Protac-1 recruits MetAP-2 to SCF^β-TRCP. Extracts from 293T cells transiently transfected with either control vector or plasmids expressing FLAG epitope-tagged Cul-1 and β-TRCP were subject to affinity purification on anti-FLAG resin to yield either control beads or SCF^β-TRCP beads. The matrices then were mixed with the preformed MetAP-2–Protac-1 complex (input), incubated, and separated into pellet (bound) and unbound (sup) fractions. Proteins were fractionated on an SDS/10% polyacrylamide gel, and immunoblotted with anti-MetAP-2 antiserum. MetAP-2 and MetAP-2–Protac-1 refer to free MetAP-2 and MetAP-2 complexed with Protac-1, respectively.

Figure 4

Protac mediates MetAP-2 ubiquitination by SCF. (A) Ubiquitination of the 46-kDa fragment of MetAP-2. MetAP-2–Protac-1 mixture was added to either control (Mock) or SCF^β-TRCP beads (+) supplemented with ATP plus purified E1, E2 (Cdc34), and ubiquitin. The E2, UbcH5c (500 ng), was also tested in the reaction, which resulted in the same degree of ubiquitination as observed with Cdc34 (data not shown). Reactions were incubated for 1 hr at 30°C and were evaluated by SDS/PAGE followed by Western blotting with anti-MetAP-2 antiserum. (B) Ubiquitination of full-length (67-kDa) MetAP-2. Same as A, except that the 67-kDa preparation of MetAP-2 was used, and E1, E2, plus ubiquitin were either added at normal (1X) or 2-fold higher (2X) levels, as indicated. (C) Ubiquitination of MetAP-2 by SCF^β-TRCP depends on Protac-1. Same as A, except that methylubiquitin (Me) was substituted for ubiquitin, as indicated, and the reactions depicted in lanes 5–7 lacked Protac-1. In lane 7, unlinked IPP and OVA were added at 100 μM in place of Protac-1. (D) Protac-1-dependent ubiquitination of MetAP-2 is competitively inhibited by IPP. Same as A, except that reactions in lanes 3 and 4 were supplemented with 100 μM each IPP and OVA, respectively.

Figure 5

MetAP-2-Protac is degraded in Xenopus extracts.
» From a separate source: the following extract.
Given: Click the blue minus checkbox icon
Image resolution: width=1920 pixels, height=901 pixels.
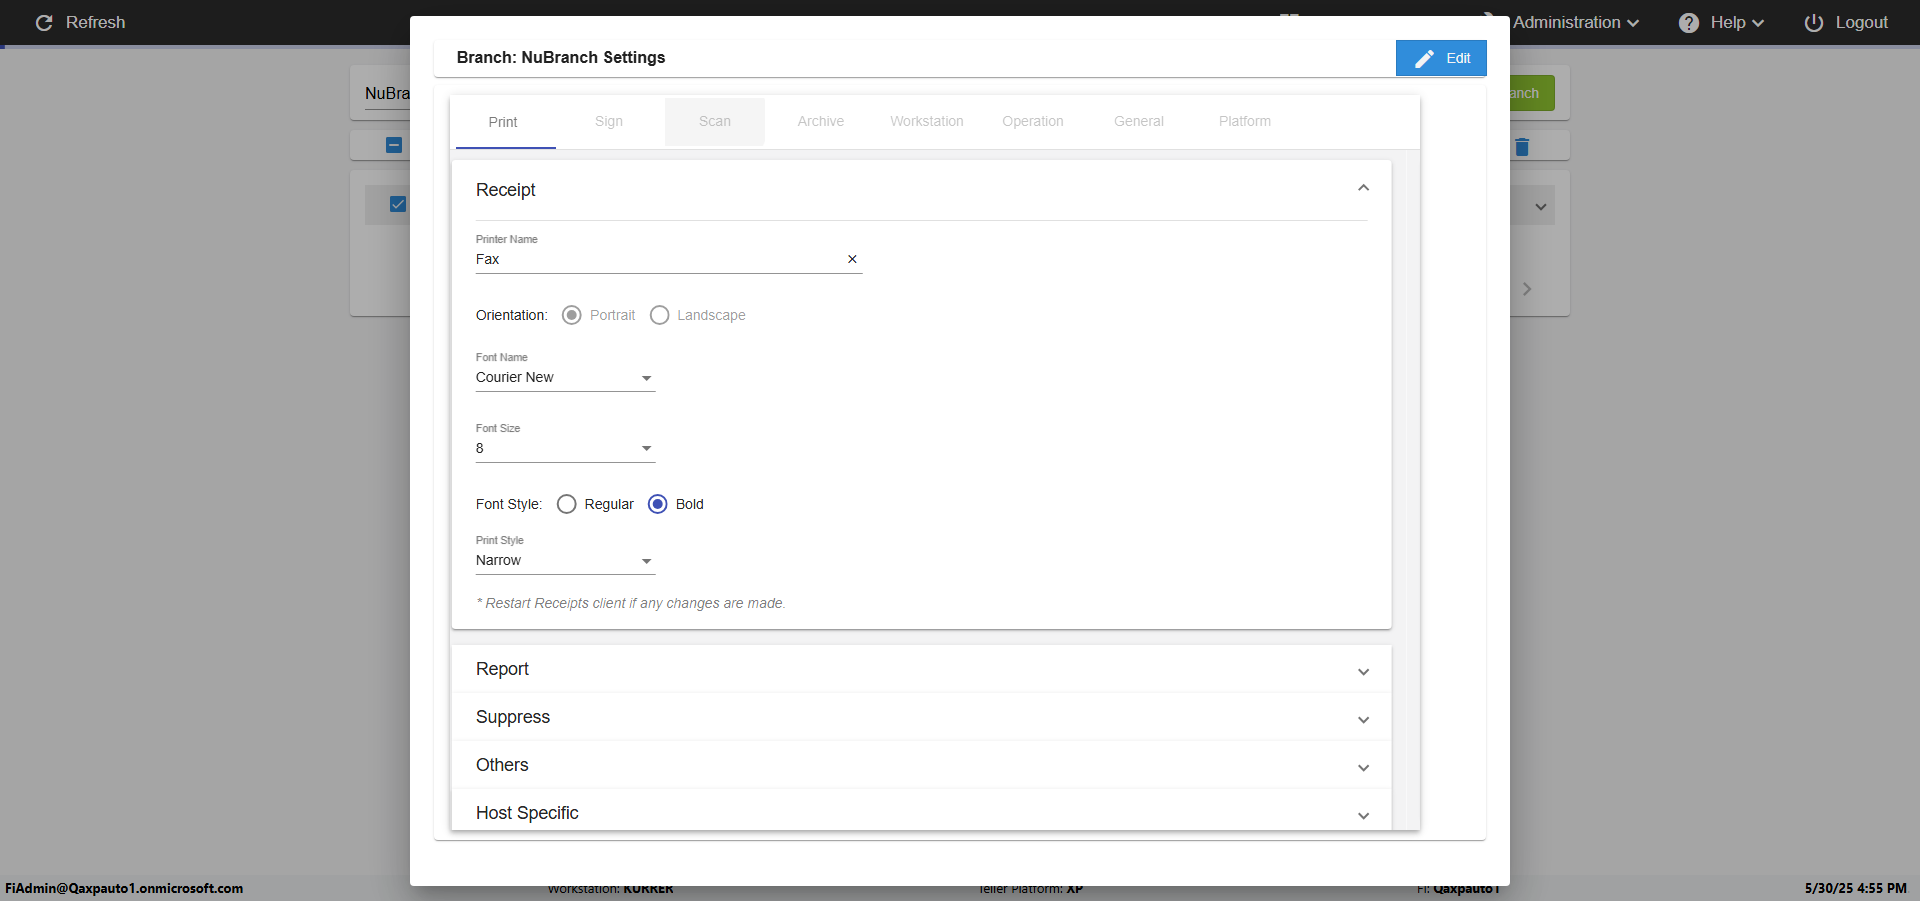Looking at the screenshot, I should click(394, 145).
The MetAP-2–Protac-1 mixture or MetAP-2 alone was added to Xenopus egg extract fortified with OVA (100 μM), IKK-EE (0.4 μg), and OA (10 μM). Where indicated, reactions were either deprived of IKK-EE or OA, or were further supplemented with 50 μM LLnL or 10 μM epoxomicin (Epox). Reactions were incubated for the indicated times at room temperature, terminated by adding SDS/PAGE loading buffer, and evaluated by SDS/PAGE followed by Western blotting with anti-MetAP-2 antiserum.

Figure 6

General application of Protacs. A schematic of how different disease-promoting proteins might be recruited to different ubiquitin ligases for ubiquitination and degradation by unique Protacs.